* What you will do: Every line from the one holding "The height and width of the screenshot is (962, 1232)." through the last line of the records must be retyped exactly, and no other line or picture may appear in the copy.
========================================================================
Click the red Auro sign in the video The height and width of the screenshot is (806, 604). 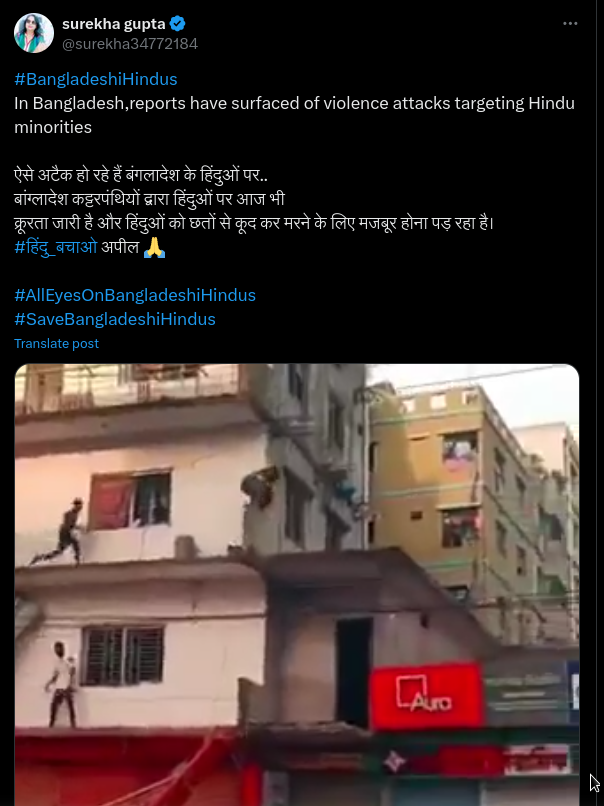pos(426,696)
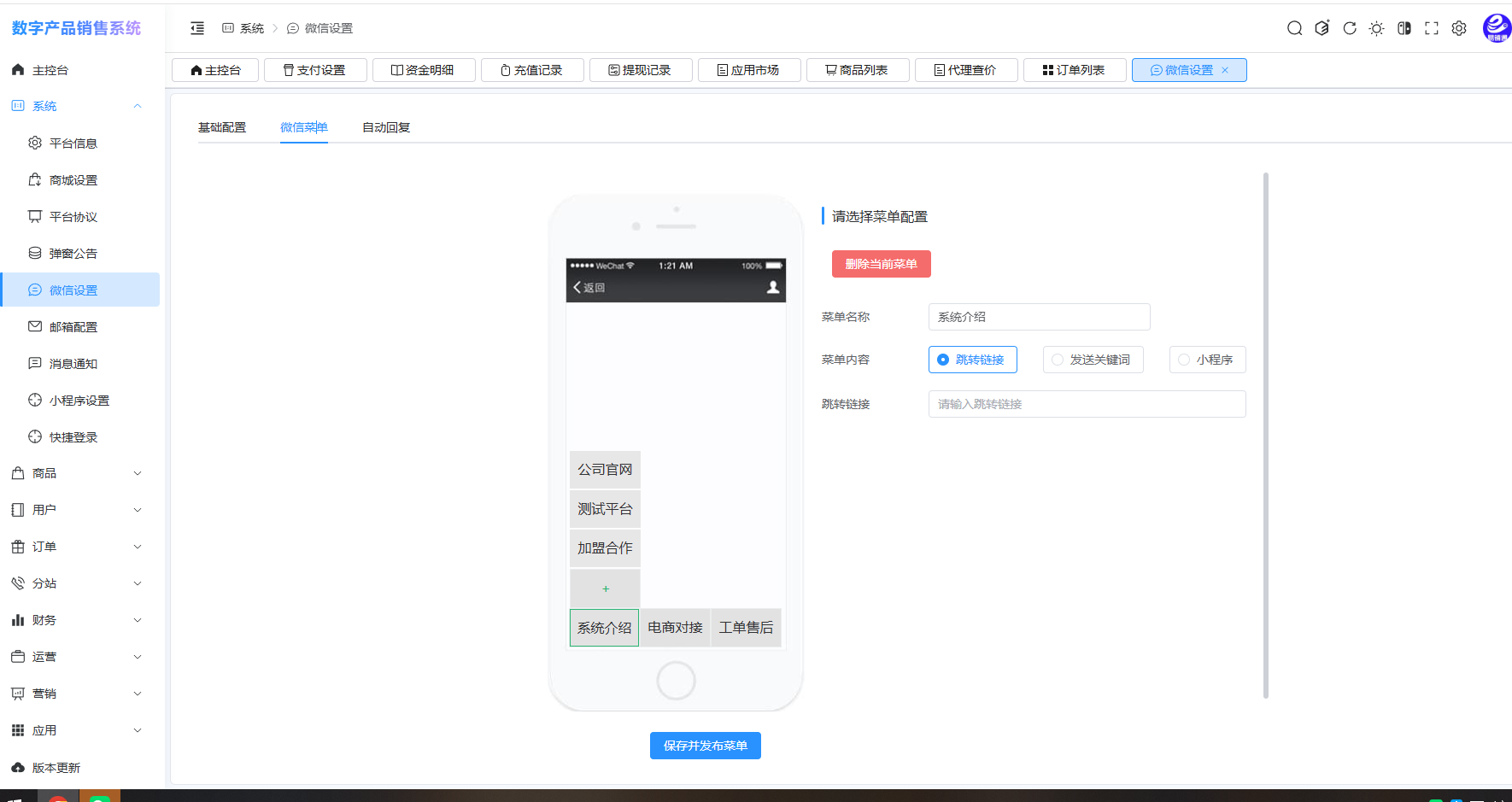The image size is (1512, 802).
Task: Click the 删除当前菜单 button
Action: coord(881,264)
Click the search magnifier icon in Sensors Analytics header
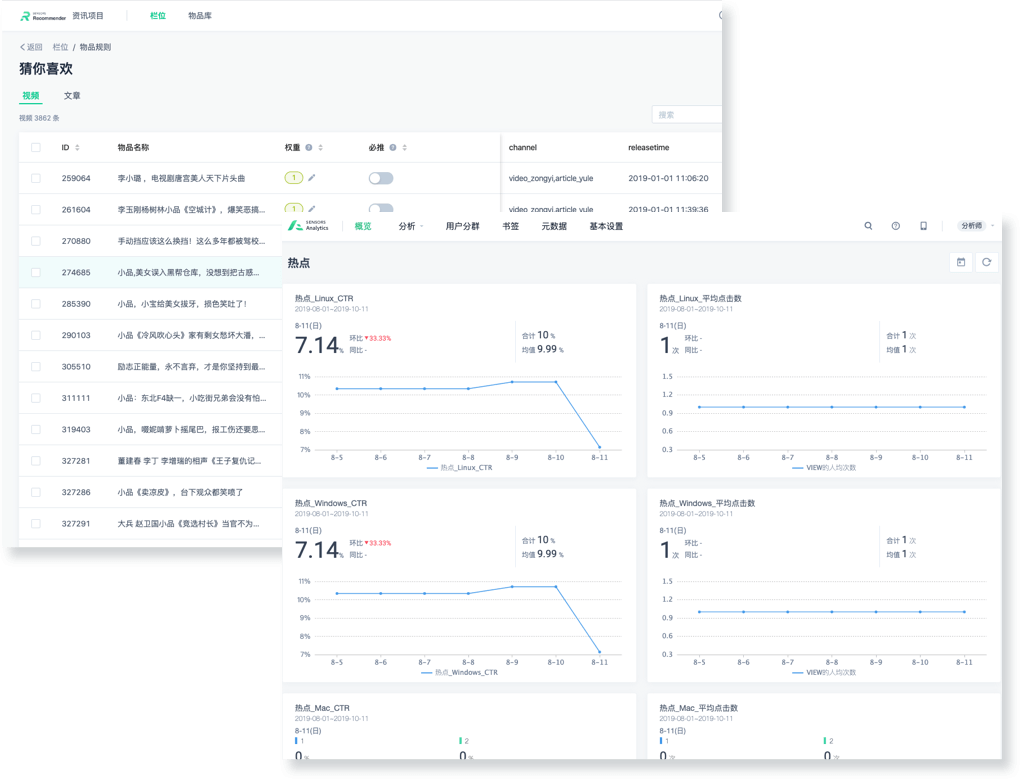The height and width of the screenshot is (780, 1020). (868, 226)
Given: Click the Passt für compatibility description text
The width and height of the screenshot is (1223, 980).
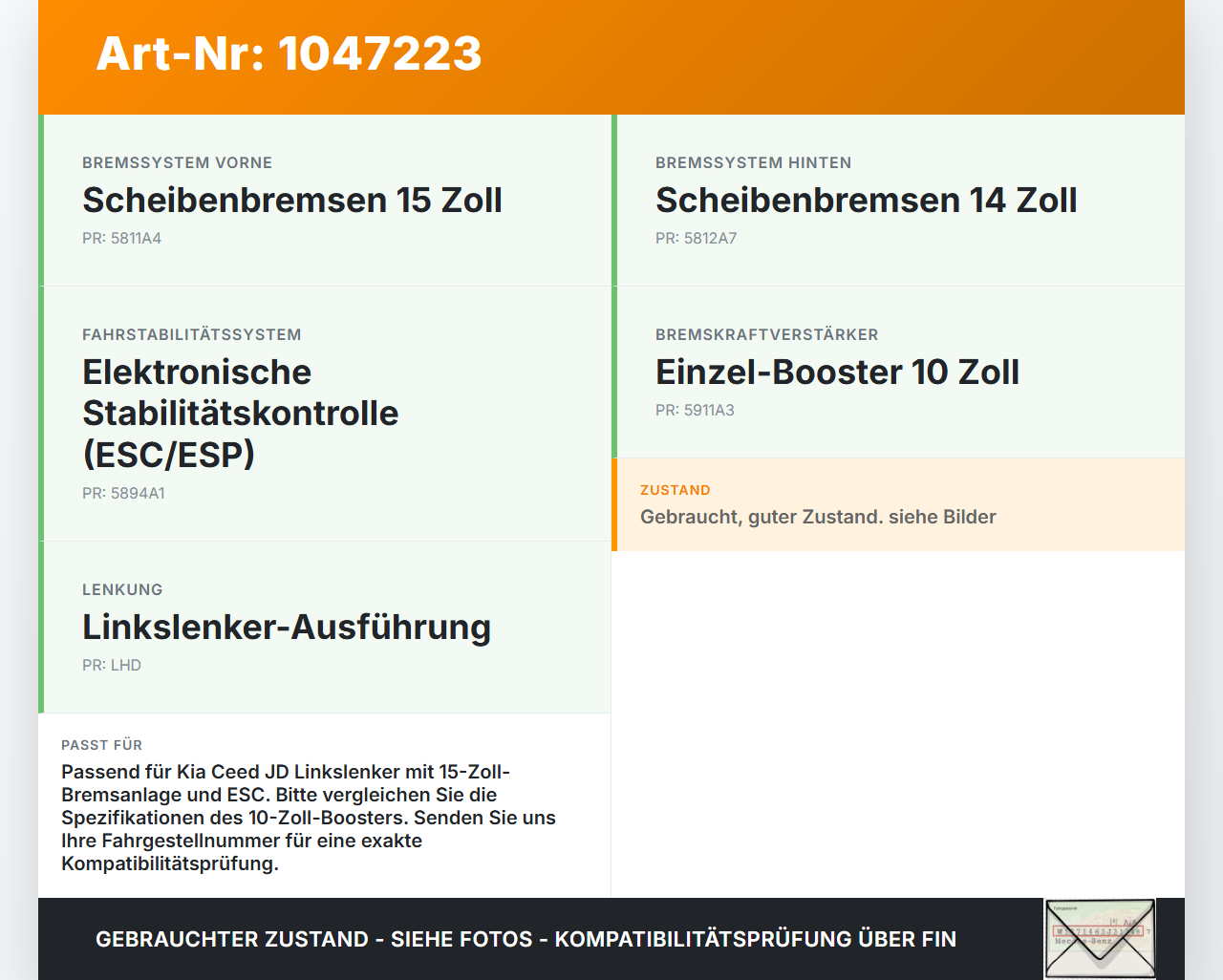Looking at the screenshot, I should tap(308, 818).
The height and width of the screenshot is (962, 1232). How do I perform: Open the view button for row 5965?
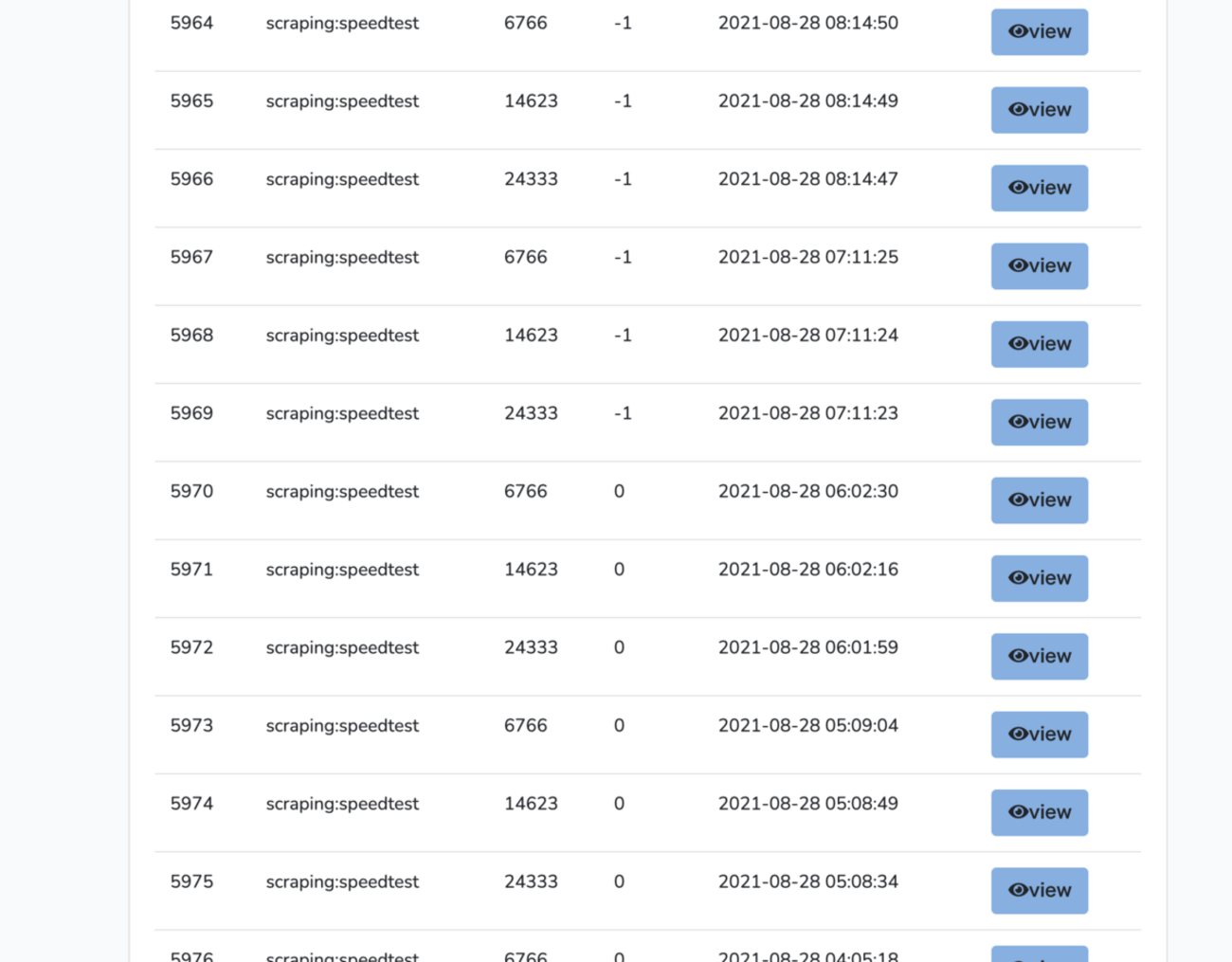[x=1039, y=110]
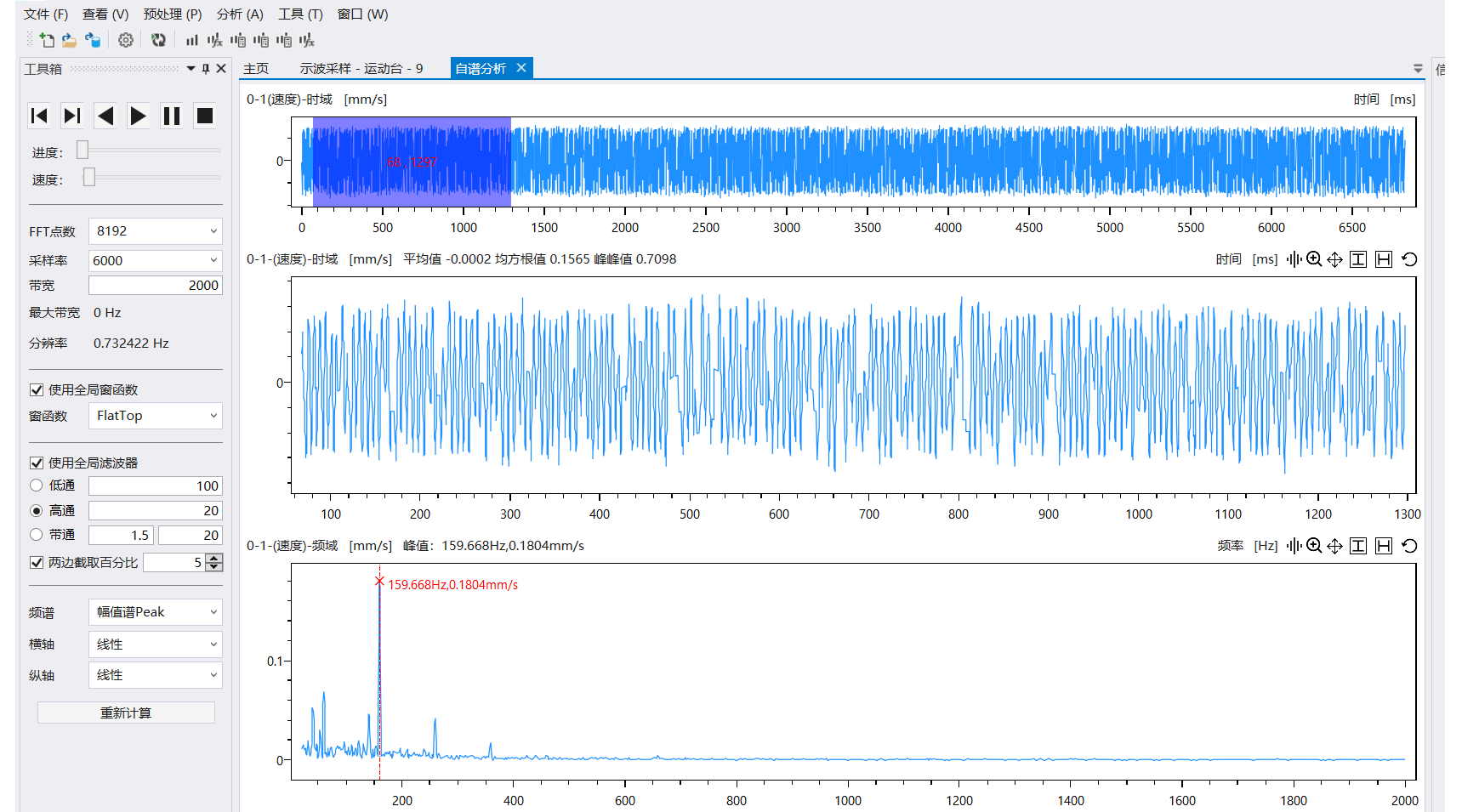Open the settings gear in toolbar
This screenshot has width=1462, height=812.
click(x=126, y=40)
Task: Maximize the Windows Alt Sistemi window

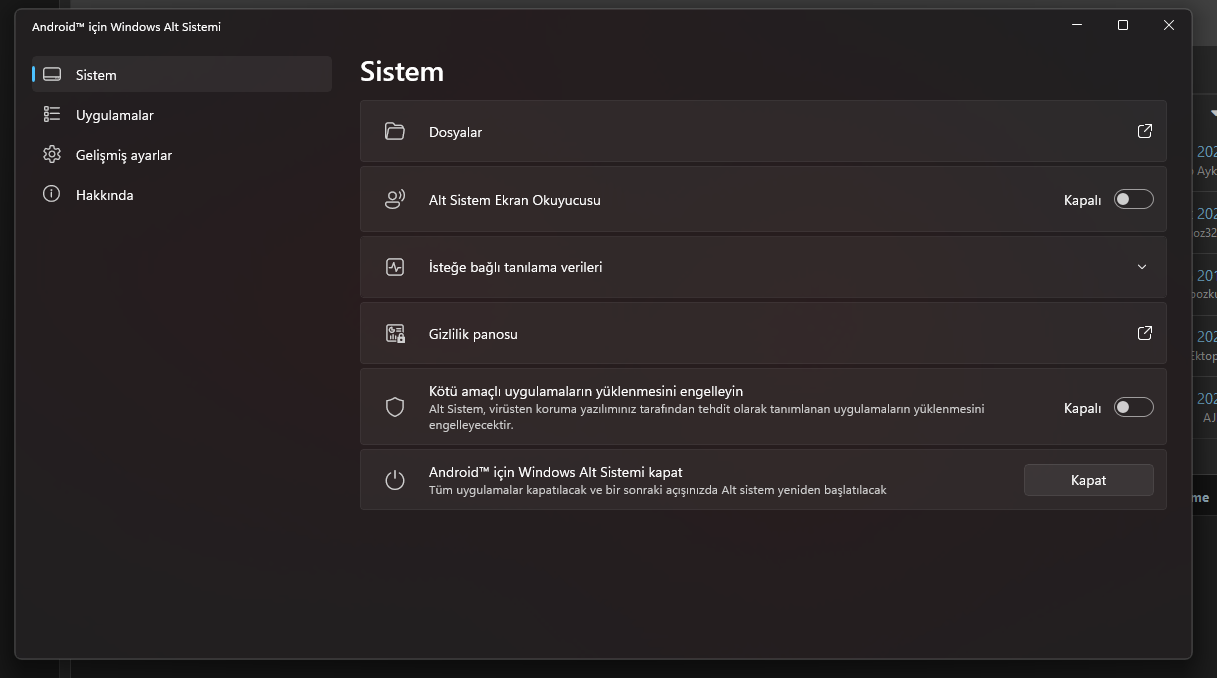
========================================================================
* Result of the exercise:
The height and width of the screenshot is (962, 1232). How do I perform: Open the view button for row 5965?
[x=1039, y=110]
Open the settings gear in toolbar
This screenshot has width=1462, height=812.
click(x=126, y=40)
Task: Maximize the Windows Alt Sistemi window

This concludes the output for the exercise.